• [Work to complete]: In the article on Republican energy bills, how much would Doug Lamborn's bill charge to protest a lease parcel?

• [Page excerpt]:
============
GOP bills seek to speed approval of energy projects
Reprinted with permission from Environment & Energy Publishing, LLC. Not for republication by Wyoming media.

A House committee will review a handful of Republican bills Thursday to accelerate energy development on public lands. Sponsors say the proposals would create jobs and lower the price of gasoline.

The proposals — which come at a time of record oil production on public lands — are an assault on Obama administration policies that Republicans claim have stifled development and crimped energy security.

But critics of the bills warned they could spoil Western landscapes, harm wildlife and spawn conflicts among land users.

A bill by Rep. Mike Coffman (R-Colo.) would block the administration’s ability to withdraw oil and gas leases after auction, set deadlines for resolving environmental protests and require the Interior Department to offer parcels for lease sooner after they are nominated by industry, among other steps.

The bill would also drive a stake through oil and gas leasing reforms that have formed a core of the Obama administration’s public lands policy.

“Although the president is taking credit for increased production, the truth is that his administration has spent nearly four years blocking and delaying domestic energy production,” Coffman said in a statement. “In Colorado, new issued leases for oil and gas production have dropped… This is costing us jobs and increasing what Americans pay for energy and families can’t afford for this trend to continue.”

A separate bill by Energy and Mineral Resources Subcommittee Chairman Doug Lamborn (R-Colo.) would require the Bureau of Land Management to reduce permitting times for new wells by about 90 percent and would charge a new $5,000 fee to protest a lease parcel.

It would also block a BLM policy requiring additional review of projects that are permitted using categorical exclusions, in addition to setting limitations on when and where lawsuits can be heard and on whether plaintiffs can be reimbursed for attorneys’ fees.

A third bill by Rep. Scott Tipton (R-Colo.) would require the Interior secretary to develop a strategic plan every four years for meeting future energy demand through increased development of oil, natural gas, coal, wind, solar, hydropower, geothermal, oil shale and minerals from federal lands.

Critics say the bills are giveaways to oil and gas companies that already own access to tens of million of acres in the West.

“Some members of the energy industry claim that inadequate opportunities exist to develop and drill public lands,” said Tom Franklin, senior director of science and policy for the Theodore Roosevelt Conservation Partnership, which includes numerous sportsmen’s groups. “The numbers, however, tell a different story. Sportsmen support the responsible development of our public lands energy resources, but we believe that before new leases are issued, particularly those that are located in areas important to fish and wildlife, industry should develop leases that already exist.”

Kathleen Sgamma, vice president of government and public affairs for the Western Energy Alliance, said the bills are a necessary safeguard against agency actions that have had a chilling effect on development.

The Coffman bill, for example, is an apparent response to Interior Secretary Ken Salazar’s decision in early 2009 to withdraw 77 leases in Utah after they were sold at auction in the waning months of the George W. Bush administration. Salazar said the leases would have spoiled viewsheds and air quality at nearby national parks and monuments. Local officials say the decision drove millions of dollars in investments out of the state.
============
• [Data excerpt]:
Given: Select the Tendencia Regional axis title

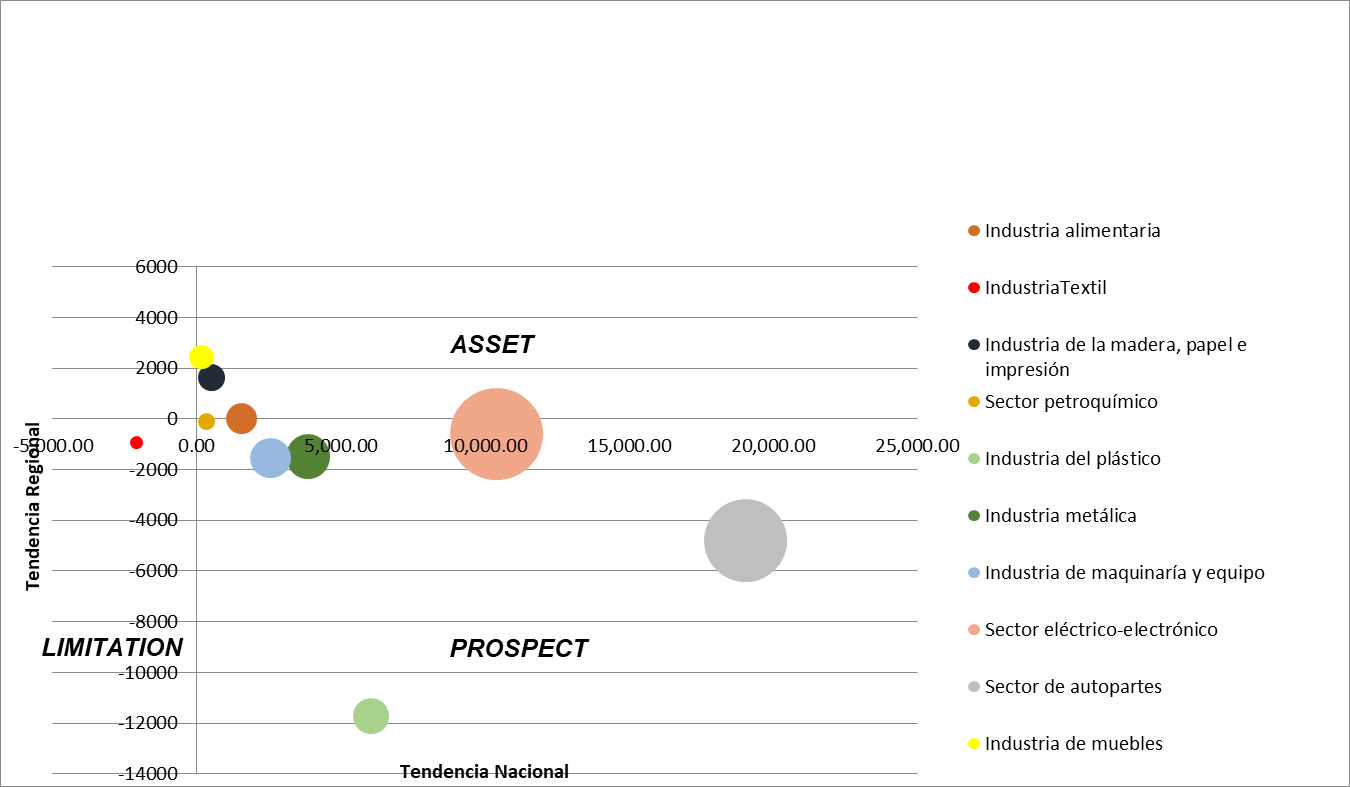Looking at the screenshot, I should (x=34, y=505).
============
• [Worked solution]: A new $5,000 fee.